While no system is perfectly secure, we take reasonable administrative, technical, and physical measures to protect your information from unauthorized access, loss, or misuse.

Cordy uses session cookies to keep you logged in and maintain your preferences. These cookies are essential to the operation of the service and are not used for tracking or advertising purposes.

We do not use third-party advertising cookies or tracking pixels.

We use a limited number of third-party services to operate Cordy:

Supabase — authentication and database hosting. Stripe — payment processing for subscriptions. Resend — transactional email delivery (booking confirmations, scheduling links, team invitations).

These providers process data on our behalf and are contractually obligated to protect your information. We do not sell or share your data with any other third parties.

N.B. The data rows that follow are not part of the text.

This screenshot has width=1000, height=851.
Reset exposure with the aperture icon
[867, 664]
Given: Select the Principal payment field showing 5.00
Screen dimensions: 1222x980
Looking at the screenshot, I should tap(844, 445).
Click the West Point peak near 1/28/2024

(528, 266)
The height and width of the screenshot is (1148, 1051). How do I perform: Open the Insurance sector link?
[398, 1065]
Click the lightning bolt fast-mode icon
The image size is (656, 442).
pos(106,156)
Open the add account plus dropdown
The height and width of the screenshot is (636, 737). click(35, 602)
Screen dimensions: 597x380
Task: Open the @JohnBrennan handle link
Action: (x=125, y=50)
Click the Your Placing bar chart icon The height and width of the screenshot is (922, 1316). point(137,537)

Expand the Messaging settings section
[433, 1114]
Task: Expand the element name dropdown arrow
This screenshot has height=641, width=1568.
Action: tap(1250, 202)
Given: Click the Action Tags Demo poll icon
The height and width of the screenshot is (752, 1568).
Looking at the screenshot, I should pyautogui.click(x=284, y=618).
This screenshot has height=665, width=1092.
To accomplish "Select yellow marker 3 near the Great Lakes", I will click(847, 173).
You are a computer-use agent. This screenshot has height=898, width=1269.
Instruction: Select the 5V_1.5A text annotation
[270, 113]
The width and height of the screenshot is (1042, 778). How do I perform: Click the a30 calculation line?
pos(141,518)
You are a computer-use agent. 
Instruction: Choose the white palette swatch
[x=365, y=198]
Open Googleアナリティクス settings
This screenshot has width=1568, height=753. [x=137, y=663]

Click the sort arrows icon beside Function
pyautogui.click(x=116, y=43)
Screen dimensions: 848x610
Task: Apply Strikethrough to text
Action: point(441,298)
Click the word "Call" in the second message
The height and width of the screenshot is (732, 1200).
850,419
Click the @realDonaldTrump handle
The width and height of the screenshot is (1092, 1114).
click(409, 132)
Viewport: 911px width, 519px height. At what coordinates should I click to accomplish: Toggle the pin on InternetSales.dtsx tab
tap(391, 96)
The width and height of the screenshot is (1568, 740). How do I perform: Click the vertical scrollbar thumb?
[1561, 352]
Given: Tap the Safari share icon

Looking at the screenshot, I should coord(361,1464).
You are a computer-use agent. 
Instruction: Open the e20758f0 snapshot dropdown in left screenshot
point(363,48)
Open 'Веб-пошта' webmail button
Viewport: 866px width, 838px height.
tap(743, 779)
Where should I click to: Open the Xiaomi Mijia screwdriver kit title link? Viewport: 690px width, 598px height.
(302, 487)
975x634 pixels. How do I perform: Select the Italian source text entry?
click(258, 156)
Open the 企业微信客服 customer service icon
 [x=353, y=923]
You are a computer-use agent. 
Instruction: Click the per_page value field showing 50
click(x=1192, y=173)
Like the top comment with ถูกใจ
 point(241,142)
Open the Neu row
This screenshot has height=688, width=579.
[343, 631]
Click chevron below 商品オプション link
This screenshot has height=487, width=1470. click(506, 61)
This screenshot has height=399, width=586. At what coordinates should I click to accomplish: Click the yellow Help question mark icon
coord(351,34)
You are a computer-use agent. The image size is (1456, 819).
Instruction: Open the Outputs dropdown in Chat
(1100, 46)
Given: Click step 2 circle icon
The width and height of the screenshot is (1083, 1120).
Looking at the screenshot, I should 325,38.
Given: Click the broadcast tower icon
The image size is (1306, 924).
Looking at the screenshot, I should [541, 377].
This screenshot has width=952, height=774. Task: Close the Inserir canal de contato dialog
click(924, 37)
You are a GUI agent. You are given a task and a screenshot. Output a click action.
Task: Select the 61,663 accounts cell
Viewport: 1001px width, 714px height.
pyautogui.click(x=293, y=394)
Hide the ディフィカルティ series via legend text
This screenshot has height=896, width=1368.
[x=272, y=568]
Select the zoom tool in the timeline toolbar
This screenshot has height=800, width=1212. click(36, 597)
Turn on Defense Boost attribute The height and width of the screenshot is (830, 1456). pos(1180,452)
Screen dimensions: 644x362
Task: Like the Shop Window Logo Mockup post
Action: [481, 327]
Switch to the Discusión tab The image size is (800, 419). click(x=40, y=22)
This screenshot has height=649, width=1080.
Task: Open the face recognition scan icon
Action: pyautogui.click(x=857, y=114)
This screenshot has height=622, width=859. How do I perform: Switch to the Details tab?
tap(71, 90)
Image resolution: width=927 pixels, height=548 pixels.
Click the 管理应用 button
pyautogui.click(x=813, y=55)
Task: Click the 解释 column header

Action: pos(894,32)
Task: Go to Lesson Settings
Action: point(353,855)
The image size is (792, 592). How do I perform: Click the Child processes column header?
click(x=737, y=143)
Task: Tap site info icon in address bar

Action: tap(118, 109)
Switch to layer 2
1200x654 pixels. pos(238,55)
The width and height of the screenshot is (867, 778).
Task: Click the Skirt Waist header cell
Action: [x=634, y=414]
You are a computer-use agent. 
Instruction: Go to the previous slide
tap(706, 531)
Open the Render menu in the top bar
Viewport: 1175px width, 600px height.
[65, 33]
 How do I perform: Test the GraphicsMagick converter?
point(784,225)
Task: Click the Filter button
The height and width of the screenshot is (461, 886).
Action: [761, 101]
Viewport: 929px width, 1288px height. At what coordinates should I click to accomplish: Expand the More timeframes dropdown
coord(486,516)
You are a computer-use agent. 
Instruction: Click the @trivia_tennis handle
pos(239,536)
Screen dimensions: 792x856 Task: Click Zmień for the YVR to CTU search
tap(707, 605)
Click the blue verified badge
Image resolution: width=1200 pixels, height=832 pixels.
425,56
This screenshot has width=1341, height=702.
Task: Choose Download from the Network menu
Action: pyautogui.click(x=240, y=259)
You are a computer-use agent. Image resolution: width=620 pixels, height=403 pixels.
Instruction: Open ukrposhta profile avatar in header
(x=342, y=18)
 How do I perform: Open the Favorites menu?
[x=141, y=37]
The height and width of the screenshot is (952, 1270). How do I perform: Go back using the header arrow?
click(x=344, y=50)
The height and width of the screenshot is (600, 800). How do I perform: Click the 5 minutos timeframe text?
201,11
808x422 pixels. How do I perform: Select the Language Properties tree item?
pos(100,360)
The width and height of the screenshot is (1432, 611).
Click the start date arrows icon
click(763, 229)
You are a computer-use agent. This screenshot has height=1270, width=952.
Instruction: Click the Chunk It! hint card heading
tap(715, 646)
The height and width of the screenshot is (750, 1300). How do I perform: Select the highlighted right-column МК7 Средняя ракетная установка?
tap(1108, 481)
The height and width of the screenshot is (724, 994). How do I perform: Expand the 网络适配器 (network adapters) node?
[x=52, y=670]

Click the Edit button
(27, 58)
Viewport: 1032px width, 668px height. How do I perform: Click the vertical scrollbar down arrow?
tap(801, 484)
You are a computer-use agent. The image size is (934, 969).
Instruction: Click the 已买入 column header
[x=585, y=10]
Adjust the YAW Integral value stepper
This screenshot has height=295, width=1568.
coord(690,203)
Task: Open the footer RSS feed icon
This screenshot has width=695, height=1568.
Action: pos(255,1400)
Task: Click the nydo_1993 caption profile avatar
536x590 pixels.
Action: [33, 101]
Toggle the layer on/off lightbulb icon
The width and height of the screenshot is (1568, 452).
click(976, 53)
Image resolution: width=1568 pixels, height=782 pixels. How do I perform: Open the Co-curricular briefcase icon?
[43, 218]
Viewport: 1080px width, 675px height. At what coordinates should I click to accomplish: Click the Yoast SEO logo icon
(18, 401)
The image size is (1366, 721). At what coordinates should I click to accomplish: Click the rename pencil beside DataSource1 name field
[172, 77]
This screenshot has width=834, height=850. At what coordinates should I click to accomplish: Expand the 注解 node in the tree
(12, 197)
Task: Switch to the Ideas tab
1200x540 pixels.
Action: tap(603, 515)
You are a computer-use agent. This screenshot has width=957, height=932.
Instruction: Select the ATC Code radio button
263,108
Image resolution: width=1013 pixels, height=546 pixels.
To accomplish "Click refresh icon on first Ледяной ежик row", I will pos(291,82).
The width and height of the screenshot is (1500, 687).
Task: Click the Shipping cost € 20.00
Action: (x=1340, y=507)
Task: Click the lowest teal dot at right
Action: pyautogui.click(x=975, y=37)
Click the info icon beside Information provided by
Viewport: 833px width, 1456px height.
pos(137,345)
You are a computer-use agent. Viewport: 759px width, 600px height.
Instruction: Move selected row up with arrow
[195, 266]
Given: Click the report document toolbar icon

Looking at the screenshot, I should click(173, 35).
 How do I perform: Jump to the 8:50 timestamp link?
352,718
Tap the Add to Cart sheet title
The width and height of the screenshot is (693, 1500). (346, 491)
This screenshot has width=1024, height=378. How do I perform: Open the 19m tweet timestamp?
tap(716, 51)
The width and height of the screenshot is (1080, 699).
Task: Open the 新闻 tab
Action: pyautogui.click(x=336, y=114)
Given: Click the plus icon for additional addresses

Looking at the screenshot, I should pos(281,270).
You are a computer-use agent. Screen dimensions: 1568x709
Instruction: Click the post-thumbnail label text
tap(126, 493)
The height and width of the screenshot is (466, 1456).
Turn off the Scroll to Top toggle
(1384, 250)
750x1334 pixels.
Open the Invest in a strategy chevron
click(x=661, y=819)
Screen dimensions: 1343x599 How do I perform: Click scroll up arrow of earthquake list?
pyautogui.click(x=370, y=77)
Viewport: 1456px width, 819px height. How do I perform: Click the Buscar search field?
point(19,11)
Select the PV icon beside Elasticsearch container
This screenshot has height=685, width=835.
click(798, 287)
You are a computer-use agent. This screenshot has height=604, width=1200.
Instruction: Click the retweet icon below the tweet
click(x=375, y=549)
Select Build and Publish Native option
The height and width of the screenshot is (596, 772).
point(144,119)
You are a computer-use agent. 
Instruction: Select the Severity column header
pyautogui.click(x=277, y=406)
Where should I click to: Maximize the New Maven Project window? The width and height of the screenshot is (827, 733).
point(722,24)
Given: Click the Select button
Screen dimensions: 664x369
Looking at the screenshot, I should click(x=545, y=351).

We do not sell, rent, or trade your personal information. We share data only with the third-party processors listed above, and only to the extent necessary to provide the service.

We may disclose information if required by law, such as in response to a valid subpoena or court order.

You have the right to access, correct, or delete your personal data at any time. You can update your profile information directly in Cordy’s settings, or contact us to request a full data export or account deletion.

If you delete your account, we will remove your personal data within 90 days, except where we are required to retain it for legal or compliance purposes.

We retain your data for as long as your account is active. If you cancel your subscription or close your account, we retain your data for up to 90 days to allow for reactivation, after which it is permanently deleted.

Aggregated, anonymized data that cannot identify you may be retained indefinitely for analytical purposes.

We may update this Privacy Policy from time to time. When we make material changes, we will notify you by email or by posting a notice within the Cordy application. Your continued use of Cordy after a change constitutes acceptance of the updated policy.